Görev: Metinde "Bunu günümüzdeki ilişkilerden" ifadesinden "match, perfect couple." ifadesine kadar uzanan bölümü hiçbir değişiklik yapmadan çoğaltın.

*** Metin

Bunu günümüzdeki ilişkilerden kaçı için söyleyebiliriz? Evet fiziksel olarak yanında olabilir ama aklında kimbilir kimler var.

Claire- frank underwood çiftinin ilişkisine bayılıyorum. Bana bir ilişkide en önemli şeyin güven olduğunu öğrettiler resmen. Hayatımda o kadar güvenebileceğim bir insan var mı diye düşünüyorum, ı ıh anama babama bile öyle güvenemem heralde. işlediği cinayetleri, yattıkları insanları, her haltlarını biliyorlar, küçümsemiyorlar, eleştirmiyorlar; saygı duyuyorlar, koruyup kolluyorlar. Perfect match, perfect couple.

******
*** Veri Kümesi

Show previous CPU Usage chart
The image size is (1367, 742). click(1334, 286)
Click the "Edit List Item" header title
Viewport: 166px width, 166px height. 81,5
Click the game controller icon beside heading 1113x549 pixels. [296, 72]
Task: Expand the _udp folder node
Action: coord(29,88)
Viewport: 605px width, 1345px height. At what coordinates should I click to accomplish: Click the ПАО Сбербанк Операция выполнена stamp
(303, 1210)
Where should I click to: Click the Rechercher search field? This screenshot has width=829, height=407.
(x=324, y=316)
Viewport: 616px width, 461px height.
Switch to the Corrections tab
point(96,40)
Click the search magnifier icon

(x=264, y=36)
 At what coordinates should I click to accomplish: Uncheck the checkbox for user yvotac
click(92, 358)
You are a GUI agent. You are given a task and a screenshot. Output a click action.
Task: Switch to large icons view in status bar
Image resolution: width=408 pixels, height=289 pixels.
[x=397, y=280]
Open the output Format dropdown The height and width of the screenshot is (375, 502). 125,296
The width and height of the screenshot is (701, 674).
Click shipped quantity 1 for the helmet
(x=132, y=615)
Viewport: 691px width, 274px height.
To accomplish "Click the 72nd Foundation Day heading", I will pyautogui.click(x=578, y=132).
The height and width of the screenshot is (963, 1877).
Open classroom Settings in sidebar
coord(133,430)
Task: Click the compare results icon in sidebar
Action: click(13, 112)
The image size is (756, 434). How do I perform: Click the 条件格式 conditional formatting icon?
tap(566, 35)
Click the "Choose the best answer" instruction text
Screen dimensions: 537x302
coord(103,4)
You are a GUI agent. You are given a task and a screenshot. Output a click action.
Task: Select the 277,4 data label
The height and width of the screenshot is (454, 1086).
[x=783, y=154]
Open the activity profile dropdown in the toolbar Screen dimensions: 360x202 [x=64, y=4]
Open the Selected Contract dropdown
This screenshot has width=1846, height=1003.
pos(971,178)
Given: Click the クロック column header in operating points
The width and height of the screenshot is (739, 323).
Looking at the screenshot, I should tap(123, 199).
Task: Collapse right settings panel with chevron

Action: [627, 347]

******

Yanıt:
Bunu günümüzdeki ilişkilerden kaçı için söyleyebiliriz? Evet fiziksel olarak yanında olabilir ama aklında kimbilir kimler var.

Claire- frank underwood çiftinin ilişkisine bayılıyorum. Bana bir ilişkide en önemli şeyin güven olduğunu öğrettiler resmen. Hayatımda o kadar güvenebileceğim bir insan var mı diye düşünüyorum, ı ıh anama babama bile öyle güvenemem heralde. işlediği cinayetleri, yattıkları insanları, her haltlarını biliyorlar, küçümsemiyorlar, eleştirmiyorlar; saygı duyuyorlar, koruyup kolluyorlar. Perfect match, perfect couple.